The current CBA expires Sept. 15 and the owners are ready to chain the dressing room doors, to the chagrin of players and fans who lost the entire 2004-05 season to the labour war.
“Hopefully it will be productive when we get to (Tuesday),” Donald Fehr said. “I still believe there’s enough time, if there’s a mutual will (to avoid a shutdown).”
But a wide gap in philosophy remains. The players have agreed to reduce their 57% share of revenues closer to the 50% range that was accepted by the other three major sports. The owners want that as low as 43%, but there are conflicting beliefs on how hockey related revenues are calculated in the first place.

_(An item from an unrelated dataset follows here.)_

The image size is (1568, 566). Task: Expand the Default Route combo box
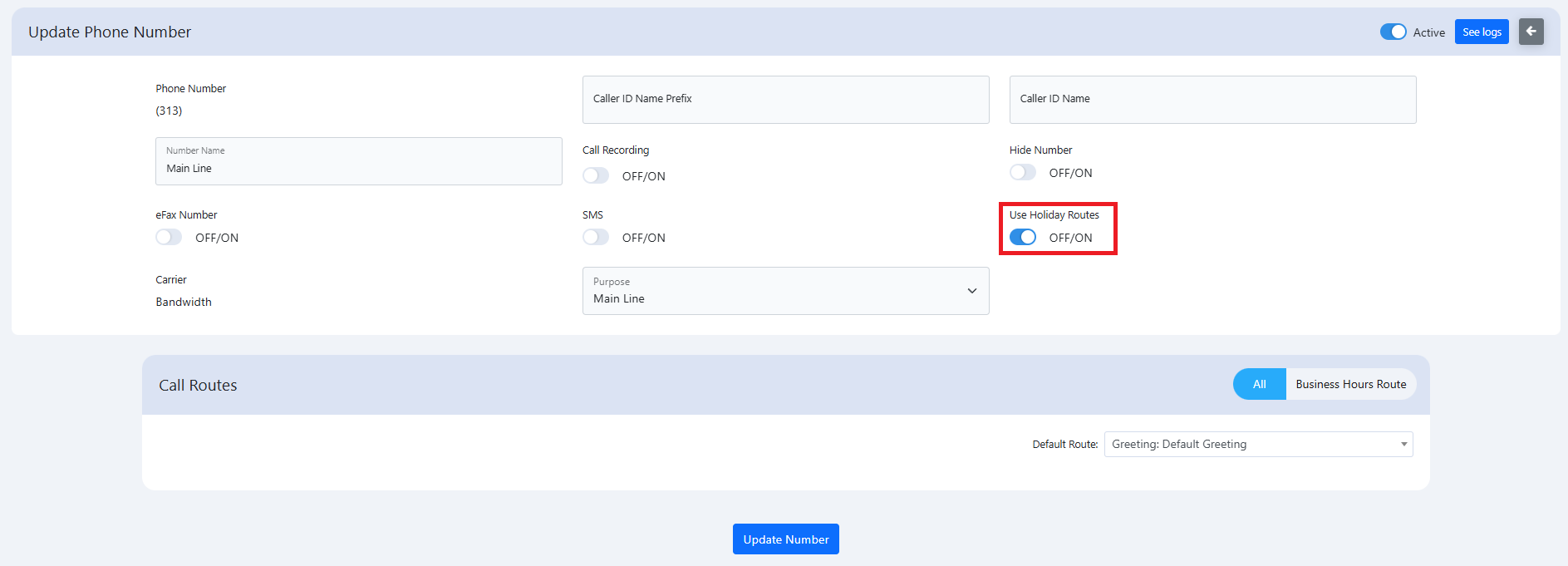[x=1256, y=444]
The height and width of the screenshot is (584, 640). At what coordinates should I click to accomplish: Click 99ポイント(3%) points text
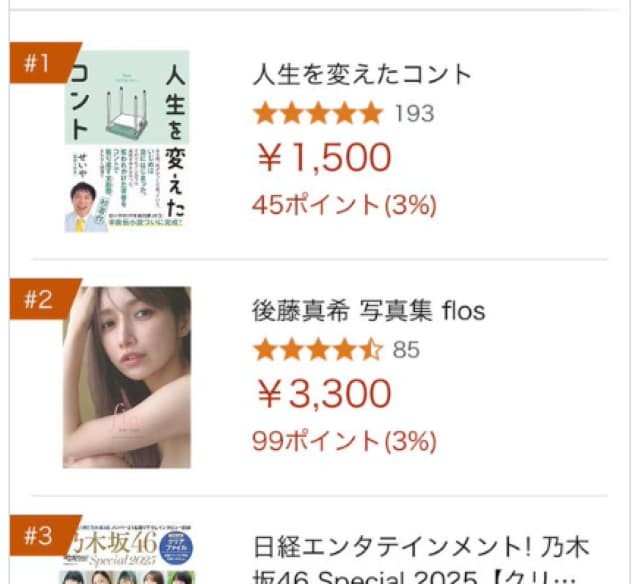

Bettman zinged the union by saying “we believe we are paying the players more than we should,” and cited huge increases in the average salary in the life of the current CBA. Yet owners are still offering mega-dollar contracts, some longer than the five-year maximum they’ve demanded the union now accept.
“The union is looking for a system with more flexibility and we’re looking for one with less, more akin to what we envisioned eight years ago (heading into the last CBA),” Bettman said. “It would be difficult to move anything else along (the many outstanding CBA issues). So we’ll each do some homework in the next few days, hopefully to find a way to get on the same page. It’s a good idea to get together with just the four of us.”
The one good thing from the two days of Toronto meetings, both which lasted just half a day, were that the sides are still cordial, compared to the personal acrimony that marked 2004’s showdown between Bettman and union head Bob Goodenow.
“Big group, small group, the tone has been businesslike and courteous,” Bettman said. “Even though we’re in negotiation and far apart, there is recognition of our issues from a union standpoint and that is a positive. It was clear we understood (the players’ offer). We went back and suggested a framework using some elements of the proposal to try and form a basis to go forward.”